Jefe de prensa en la
policía capitalina y luego en el Senado y… ¡Caray!, ni una llamada y su partida
nos rompe cualquier fortaleza. ¡Llore, mi’ijo!, ¡llore!, arengaría con esa
natural consecuencia de llamar a las cosas por su nombre y asumir la voluntad
de ser humano que es sensible y se quiebra frente al dolor y la tragedia.
Las redes, estas
canijas redes, se inundaron de frases, palabras hiladas con dolor, con el
sentimiento noble de mis colegas que lo recordaron en toda su magnitud humana.
Un gran ser humano que se fue discreto, cauto, sin estridencias.
Y, como suele
ocurrir, más de dos nos quedamos con la comida pendiente, el café para platicar
y hablar de periodistas y de políticos.
Todo el mundo se
negaba a aceptar la partida del Güero.
Miguel Ángel López
Farías, el memorial del que eres vigilante, tiene, lamentablemente, otro nombre
que acompañará a los colegas que están recordados en ese espacio de homenaje
que se decidió tener de colegas para colegas.
Me duele el corazón
y el alma. ¿Cómo es ese sentimiento que nos pega inmisericorde? Cada quien lo
sabe y rumia a su modo, aunque en este caso creo que la inmensa mayoría de
reporteras y de reporteros que lo conocimos comulgamos con similar dolor.
Me cuentan que ya
vivía en Querétaro. Y la conclusión, indudable, es que para un periodista cualquier
lugar es el mejor para despedirse de la vida. Total, somos una especie
singular, con características que ningún gremio tiene.
Lobos esteparios que
cazamos en manada y degustamos en solitario la pieza que nos toca.

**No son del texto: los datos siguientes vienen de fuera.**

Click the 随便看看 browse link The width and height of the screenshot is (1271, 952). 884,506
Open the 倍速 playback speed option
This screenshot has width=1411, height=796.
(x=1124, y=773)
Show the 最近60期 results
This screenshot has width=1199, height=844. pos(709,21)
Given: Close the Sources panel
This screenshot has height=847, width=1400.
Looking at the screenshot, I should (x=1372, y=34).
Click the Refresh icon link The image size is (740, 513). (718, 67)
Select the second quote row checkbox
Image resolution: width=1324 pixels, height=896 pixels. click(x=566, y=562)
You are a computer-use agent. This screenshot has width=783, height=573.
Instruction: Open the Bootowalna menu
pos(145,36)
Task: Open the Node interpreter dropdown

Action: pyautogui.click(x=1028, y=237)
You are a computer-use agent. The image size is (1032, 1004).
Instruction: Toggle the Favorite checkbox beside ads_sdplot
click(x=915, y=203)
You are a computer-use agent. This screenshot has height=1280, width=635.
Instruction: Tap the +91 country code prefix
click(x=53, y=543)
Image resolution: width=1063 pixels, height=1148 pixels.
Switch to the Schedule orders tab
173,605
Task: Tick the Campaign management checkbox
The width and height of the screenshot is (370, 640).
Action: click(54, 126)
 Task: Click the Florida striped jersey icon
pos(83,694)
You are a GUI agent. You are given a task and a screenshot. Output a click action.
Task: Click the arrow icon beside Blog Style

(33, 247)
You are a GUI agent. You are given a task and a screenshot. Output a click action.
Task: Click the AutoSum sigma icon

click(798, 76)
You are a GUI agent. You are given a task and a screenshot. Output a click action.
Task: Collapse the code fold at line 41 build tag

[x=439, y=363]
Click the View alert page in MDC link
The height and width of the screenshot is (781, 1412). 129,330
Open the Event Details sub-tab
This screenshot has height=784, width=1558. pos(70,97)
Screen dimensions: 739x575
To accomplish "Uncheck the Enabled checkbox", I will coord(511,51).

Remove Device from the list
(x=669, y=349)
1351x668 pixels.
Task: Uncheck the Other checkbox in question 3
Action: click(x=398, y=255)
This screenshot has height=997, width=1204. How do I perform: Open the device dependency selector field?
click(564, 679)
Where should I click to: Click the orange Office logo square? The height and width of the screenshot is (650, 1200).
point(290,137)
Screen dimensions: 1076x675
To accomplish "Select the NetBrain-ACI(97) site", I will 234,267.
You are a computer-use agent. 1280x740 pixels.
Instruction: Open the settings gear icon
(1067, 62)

Cada quien
ha escalado en el oficio como el destino se lo plantó sin recovecos, aunque
también cada quien sabe de qué naturaleza ha sido ese camino como el que
transitó René.
De apellidos
Hernández Cueto y conocido por su don de gentes, un gran ser humano que se fue
sin avisar como aquellos colegas que en el trágico periodo inacabado de la
pandemia del coronavirus expiraron sin la cercanía de quienes fuimos sus
compañeros de fuente y mil correrías periodísticas.
Usted, lo he dicho,
no tiene obligación de saber quiénes somos los reporteros y las reporteras. Tal
vez conozca a algunos apellidos famosos, respetables y perseguidos hoy por la
bárbara Santa Inquisición que quiere a los malditos periodistas en la hoguera.
Disculpe, no es momento para aludir a la política. Mañana
será otro día; mañana sin duda habrá nota y los periodistas, los reporteros que
hoy lloramos sin recato la partida de uno de los nuestros, mañana nos
encontraremos de frente con la noticia y se la haremos saber puntualmente.
A mis compañeras
reporteras y mis compañeros reporteros mi admiración y respeto por siempre.
Ayer nos compartíamos la nota informativa; los tiempos nos volvieron celosos y
caímos en ese extremo de cuestionar al vecino y no respetar la máxima de perro
no come perro.
¿Por qué no volver a
esos tiempos y ser así de sensibles como hoy nos pesca desnudos en nuestros
sentimientos la partida de uno de los nuestros, especial porque se ganó el
espacio?
Y a usted, que me
hace el favor de leerme, hoy, disculpe, es momento de llorar a nuestro querido
René Hernández Cueto. Te adelantaste mi’jo. Caray.